| Task prompt |
Reproduce every line of the entries below without any changes, and leave the pictures out.

━━━━━━━━

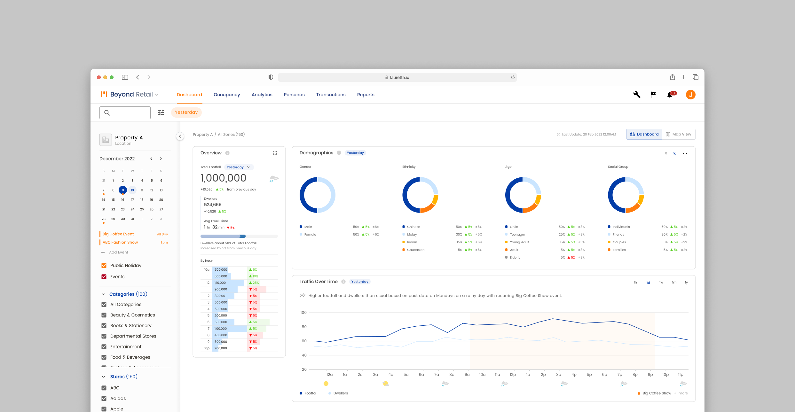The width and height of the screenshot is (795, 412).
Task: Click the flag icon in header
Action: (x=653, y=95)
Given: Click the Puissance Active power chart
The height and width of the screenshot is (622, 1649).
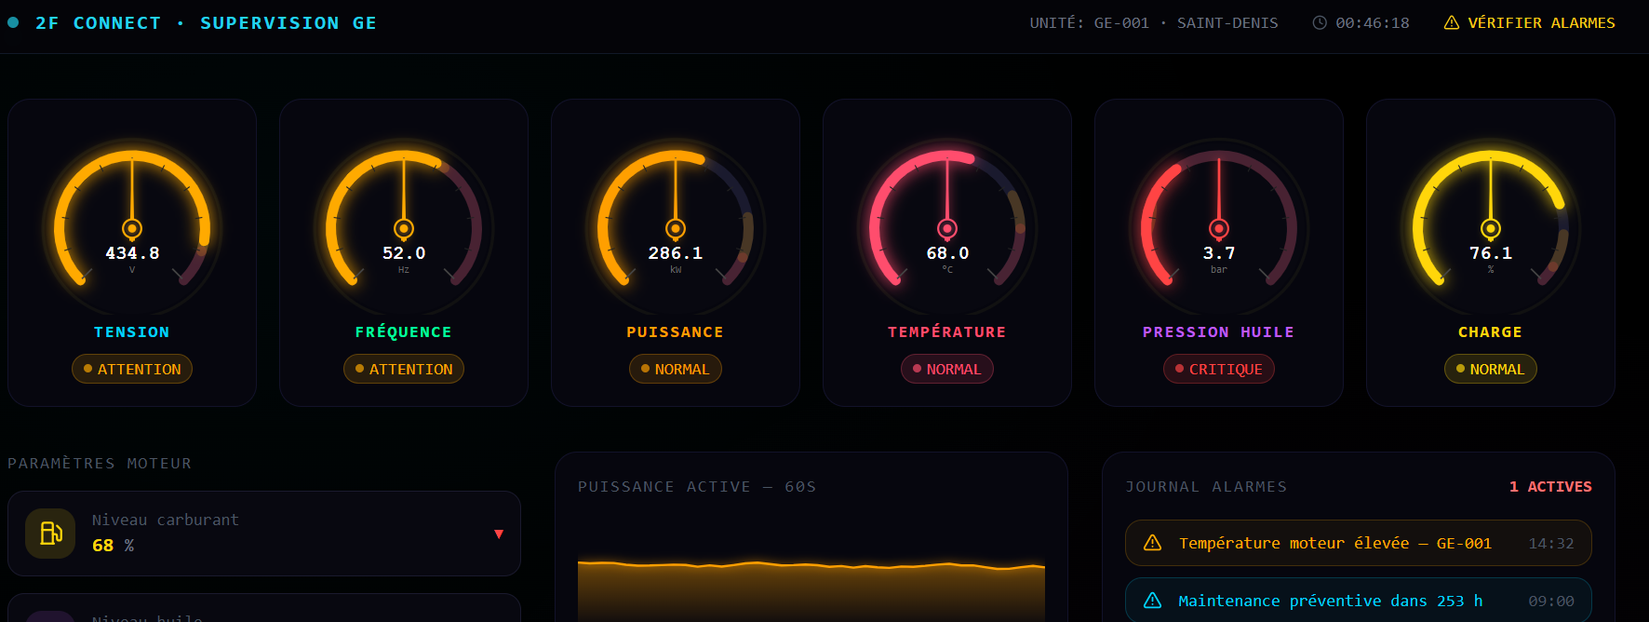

━━━━━━━━

| Exercise response |
The width and height of the screenshot is (795, 412).
Task: Click the flag icon in header
Action: (x=653, y=95)
Given: Click the Puissance Active power chart
The height and width of the screenshot is (622, 1649).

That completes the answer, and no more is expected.